Ypresiosirex

Scientific classification
- Kingdom: Animalia
- Phylum: Arthropoda
- Class: Insecta
- Order: Hymenoptera
- Family: Siricidae
- Genus: †Ypresiosirex
- Species: †Y. orthosemos
- Binomial name: †Ypresiosirex orthosemos Archibald & Rasnitsyn, 2015

= Ypresiosirex =

- Genus: Ypresiosirex
- Species: orthosemos
- Authority: Archibald & Rasnitsyn, 2015

Extinct genus of sawflies

Ypresiosirex is an extinct genus of sawfly in the horntail family Siricidae. The genus is solely known from a single Eocene fossil found in North America. At the time of its description the new genus was composed of a single species named Ypresiosirex orthosemos.

==History and classification==
Y. orthosemos is known only from one fossil, a part and counterpart holotype, specimen number RBCM.EH2015.004.0001.001A&B, which is housed in the collections of the Royal British Columbia Museum in Victoria, British Columbia. Ypresiosirex was described from a specimen which was recovered from outcrops of the early Eocene, Ypresian McAbee Fossil Beds near Cache Creek, British Columbia. The unnamed formation outcropping at the McAbee Fossil Beds preserve an upland temperate flora that was first interpreted as being Microthermal, although further study has shown them to be more mesothermal in nature. The plant community preserved in the McAbee Fossil Beds site is mostly broadleaf pollen with alder and elm dominating, and may represent a successional forest involving multiple volcanic ash eruptions.

Ypresiosirex was first studied by the paleoentomologists S. Bruce Archibald from Simon Fraser University in Burnaby, British Columbia and Alexandr Rasnitsyn of the A. A. Borissiak Paleontological Institute. Their 2015 type description of the new genus and species was published in the journal Canadian Entomologist. The genus name Ypresiosirex was coined by the researchers as a combination of Ypresian, the age of the fossil, and Sirex a horntail genus name. The specific epithet orthosemos is derived from Greek meaning "with vertical stipes", alluding to the corrugated texture of the wing membrane at its base.
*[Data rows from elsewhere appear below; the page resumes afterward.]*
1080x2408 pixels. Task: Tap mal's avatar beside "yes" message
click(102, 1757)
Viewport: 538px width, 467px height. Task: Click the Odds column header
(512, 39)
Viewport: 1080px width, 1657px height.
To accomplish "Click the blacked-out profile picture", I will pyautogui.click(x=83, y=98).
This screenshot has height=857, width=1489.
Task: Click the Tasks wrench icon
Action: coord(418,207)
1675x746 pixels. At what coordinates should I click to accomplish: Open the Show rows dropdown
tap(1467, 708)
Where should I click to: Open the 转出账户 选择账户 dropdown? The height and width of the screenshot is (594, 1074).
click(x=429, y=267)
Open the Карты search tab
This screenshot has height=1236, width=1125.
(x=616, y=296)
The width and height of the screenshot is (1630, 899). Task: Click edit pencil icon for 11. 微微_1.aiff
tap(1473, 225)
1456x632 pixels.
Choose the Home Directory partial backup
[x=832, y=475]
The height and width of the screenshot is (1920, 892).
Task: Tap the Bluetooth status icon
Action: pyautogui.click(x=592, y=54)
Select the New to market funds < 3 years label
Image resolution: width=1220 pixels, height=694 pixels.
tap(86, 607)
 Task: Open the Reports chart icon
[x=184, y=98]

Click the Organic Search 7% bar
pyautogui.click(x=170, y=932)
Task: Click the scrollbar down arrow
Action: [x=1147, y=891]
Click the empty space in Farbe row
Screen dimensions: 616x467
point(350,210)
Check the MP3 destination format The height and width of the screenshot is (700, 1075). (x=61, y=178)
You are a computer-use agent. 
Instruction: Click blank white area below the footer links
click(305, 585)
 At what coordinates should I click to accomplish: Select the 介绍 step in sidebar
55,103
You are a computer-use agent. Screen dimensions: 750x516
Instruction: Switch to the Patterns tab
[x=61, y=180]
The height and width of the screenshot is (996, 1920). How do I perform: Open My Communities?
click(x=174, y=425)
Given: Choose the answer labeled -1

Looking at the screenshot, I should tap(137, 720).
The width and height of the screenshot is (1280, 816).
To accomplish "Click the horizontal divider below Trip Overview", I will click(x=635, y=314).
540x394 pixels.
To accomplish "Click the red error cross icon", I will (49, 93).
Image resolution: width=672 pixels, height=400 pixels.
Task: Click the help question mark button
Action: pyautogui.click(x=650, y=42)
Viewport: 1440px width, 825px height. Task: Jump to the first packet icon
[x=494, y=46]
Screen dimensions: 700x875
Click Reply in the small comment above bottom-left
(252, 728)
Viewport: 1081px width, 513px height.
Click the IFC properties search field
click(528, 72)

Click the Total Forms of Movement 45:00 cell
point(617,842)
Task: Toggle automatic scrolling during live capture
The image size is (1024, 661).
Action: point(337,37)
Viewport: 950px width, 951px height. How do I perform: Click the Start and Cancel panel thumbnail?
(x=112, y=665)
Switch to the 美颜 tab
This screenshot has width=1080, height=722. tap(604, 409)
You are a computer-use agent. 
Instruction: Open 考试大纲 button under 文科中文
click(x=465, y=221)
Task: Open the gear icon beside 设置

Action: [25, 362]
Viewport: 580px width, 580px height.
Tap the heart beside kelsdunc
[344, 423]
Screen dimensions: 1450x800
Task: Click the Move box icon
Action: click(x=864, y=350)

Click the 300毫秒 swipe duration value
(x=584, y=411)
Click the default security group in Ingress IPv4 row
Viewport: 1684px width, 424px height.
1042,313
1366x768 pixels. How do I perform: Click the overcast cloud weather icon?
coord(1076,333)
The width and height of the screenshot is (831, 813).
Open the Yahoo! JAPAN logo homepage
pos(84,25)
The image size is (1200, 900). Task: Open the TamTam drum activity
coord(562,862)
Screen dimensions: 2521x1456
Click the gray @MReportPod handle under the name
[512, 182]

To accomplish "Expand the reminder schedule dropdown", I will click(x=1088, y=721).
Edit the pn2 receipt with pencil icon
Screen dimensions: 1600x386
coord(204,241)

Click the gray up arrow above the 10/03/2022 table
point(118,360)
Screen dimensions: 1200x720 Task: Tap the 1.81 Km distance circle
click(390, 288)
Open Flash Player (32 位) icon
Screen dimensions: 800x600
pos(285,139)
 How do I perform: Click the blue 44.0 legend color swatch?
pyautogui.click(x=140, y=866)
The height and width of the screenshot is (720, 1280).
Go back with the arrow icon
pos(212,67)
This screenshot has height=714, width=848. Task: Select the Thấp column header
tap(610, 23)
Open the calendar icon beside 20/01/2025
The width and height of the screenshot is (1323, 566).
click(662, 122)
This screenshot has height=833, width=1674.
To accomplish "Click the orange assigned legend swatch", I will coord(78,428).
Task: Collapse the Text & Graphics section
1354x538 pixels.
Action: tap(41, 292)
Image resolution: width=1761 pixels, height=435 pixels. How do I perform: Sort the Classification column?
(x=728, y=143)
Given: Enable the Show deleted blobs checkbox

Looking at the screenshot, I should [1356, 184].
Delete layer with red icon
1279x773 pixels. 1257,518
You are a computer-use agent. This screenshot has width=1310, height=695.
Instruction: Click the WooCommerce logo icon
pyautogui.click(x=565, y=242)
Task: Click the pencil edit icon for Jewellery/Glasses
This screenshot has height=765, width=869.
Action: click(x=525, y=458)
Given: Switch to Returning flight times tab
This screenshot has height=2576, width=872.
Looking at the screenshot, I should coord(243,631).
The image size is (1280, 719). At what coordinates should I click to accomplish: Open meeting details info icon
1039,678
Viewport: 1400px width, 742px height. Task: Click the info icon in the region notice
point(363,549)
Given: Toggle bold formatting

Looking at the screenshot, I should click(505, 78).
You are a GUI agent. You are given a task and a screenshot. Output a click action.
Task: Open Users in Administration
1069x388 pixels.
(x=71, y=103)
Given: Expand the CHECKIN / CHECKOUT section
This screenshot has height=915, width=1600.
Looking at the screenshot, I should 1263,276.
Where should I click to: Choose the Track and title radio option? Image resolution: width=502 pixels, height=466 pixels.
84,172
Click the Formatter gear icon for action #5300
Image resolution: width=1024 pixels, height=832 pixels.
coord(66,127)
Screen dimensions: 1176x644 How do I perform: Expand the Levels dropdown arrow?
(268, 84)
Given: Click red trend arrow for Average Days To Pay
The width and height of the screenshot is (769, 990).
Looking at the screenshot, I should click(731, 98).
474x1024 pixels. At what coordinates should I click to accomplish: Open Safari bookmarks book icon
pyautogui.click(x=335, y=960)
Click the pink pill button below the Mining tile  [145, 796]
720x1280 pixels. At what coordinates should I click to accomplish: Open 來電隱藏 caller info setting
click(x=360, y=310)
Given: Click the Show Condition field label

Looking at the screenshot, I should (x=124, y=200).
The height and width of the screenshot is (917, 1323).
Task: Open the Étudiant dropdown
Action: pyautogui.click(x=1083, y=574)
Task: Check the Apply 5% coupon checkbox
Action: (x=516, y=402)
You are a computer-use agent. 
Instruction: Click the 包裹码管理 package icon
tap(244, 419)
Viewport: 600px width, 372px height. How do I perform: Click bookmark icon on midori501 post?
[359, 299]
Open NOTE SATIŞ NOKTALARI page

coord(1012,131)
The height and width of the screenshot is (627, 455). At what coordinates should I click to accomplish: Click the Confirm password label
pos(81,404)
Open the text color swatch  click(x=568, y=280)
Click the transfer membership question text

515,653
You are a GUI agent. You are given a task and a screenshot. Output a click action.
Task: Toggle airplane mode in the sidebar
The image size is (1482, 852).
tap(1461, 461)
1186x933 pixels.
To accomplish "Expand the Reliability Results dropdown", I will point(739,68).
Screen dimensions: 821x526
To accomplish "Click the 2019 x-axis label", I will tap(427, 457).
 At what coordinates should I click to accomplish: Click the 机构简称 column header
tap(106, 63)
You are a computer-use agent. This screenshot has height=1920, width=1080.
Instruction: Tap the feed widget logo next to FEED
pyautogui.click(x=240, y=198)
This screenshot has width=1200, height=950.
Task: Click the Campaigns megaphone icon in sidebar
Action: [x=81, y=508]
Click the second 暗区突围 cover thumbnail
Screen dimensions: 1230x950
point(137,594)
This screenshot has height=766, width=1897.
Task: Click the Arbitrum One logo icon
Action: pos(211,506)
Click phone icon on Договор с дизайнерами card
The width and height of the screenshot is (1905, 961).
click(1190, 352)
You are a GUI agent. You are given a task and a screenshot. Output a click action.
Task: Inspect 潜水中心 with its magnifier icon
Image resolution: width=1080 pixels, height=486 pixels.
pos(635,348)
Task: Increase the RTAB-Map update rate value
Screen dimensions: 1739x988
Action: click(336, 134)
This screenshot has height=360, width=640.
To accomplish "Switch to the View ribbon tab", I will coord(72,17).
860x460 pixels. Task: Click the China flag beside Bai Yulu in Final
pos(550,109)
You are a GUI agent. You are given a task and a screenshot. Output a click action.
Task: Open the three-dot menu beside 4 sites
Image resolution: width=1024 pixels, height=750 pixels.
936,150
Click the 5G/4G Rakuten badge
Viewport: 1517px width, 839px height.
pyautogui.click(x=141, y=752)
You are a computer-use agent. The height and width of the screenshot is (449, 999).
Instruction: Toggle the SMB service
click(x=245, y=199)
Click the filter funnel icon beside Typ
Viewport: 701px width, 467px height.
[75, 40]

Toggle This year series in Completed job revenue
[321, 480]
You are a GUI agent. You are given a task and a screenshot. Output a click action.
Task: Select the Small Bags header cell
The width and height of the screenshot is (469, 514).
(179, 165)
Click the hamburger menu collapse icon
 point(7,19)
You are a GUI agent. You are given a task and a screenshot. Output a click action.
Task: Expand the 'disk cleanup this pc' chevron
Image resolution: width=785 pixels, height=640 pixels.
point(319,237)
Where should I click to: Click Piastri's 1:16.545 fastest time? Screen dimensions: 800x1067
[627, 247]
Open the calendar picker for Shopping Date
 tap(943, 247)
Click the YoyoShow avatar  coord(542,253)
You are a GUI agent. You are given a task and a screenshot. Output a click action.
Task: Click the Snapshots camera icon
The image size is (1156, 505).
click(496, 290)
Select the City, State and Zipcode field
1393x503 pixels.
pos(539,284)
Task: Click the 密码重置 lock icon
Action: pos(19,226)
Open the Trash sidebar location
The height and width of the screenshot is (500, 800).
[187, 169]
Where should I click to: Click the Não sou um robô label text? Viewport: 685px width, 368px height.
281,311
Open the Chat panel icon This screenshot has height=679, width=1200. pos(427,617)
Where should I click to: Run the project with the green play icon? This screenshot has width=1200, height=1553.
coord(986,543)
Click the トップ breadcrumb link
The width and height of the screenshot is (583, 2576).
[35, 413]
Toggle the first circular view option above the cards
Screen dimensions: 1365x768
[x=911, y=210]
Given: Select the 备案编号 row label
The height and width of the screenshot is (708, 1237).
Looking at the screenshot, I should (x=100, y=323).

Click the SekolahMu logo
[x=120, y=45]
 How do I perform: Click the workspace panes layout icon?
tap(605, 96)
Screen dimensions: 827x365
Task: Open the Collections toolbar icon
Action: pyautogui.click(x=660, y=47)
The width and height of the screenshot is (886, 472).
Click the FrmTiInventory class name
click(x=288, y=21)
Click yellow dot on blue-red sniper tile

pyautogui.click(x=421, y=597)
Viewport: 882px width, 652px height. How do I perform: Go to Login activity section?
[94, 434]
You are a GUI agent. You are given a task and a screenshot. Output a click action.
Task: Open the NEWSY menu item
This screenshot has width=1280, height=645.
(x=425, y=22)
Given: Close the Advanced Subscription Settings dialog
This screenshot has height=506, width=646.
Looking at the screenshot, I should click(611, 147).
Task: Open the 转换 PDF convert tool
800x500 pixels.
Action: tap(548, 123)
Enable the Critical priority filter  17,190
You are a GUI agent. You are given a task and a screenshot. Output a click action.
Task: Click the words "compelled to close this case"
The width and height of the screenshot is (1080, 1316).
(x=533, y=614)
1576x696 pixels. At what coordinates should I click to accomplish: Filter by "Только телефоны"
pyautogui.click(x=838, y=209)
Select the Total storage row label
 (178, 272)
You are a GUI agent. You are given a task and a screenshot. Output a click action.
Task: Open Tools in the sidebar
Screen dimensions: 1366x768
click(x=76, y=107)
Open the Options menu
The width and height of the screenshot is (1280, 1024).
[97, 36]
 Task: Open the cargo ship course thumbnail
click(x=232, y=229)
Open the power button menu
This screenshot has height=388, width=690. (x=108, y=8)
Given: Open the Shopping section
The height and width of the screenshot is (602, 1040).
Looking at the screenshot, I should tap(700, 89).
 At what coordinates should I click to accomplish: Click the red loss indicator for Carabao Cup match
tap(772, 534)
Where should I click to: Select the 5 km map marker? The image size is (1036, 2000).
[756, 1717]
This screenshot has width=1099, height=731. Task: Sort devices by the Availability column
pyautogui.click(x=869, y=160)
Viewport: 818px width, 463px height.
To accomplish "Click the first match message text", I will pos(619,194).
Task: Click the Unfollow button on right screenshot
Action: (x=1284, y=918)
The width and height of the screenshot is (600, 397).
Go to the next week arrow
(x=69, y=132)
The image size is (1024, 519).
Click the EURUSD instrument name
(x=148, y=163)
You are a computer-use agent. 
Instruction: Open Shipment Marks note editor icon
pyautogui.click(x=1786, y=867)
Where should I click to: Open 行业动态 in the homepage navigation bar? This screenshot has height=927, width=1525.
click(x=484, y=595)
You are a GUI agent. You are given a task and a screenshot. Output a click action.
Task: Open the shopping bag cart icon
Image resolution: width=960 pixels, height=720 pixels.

Ypresiosirex orthosemos was one of three sawfly species described in Archibald & Rasnitsyn's 2015 paper, the other two being Ulteramus republicensis and Cuspilongus cachecreekensis, from the Klondike Mountain Formation and the McAbee fossil beds respectively.

==Description==
The single described female of Ypresiosirex is mostly complete, missing the very apical section of the ovipositor. The female has a body length of approximately 59.3 mm and an overall preserved length of 67.9 mm with the partially preserved ovipositor included. The body is dark in coloration overall, with an area of the mid-abdomen possibly lighter, though the change in color may be the result of preservation showing the ventral color and not the dorsal color. The fore-wings show darkening near the base which grades to hyaline for the rest of the membrane. In some areas of the head and thorax preservation is detailed enough to show the surfaces had a patterning of shallow densely spaced pits. Placement of the genus into Siricidae was based on the modified abdomen tip which forms a cornus. The basal area of the wings shows distinct corrugation running from the leading edge to the rear edge, which is not seen in any other hymenopterans.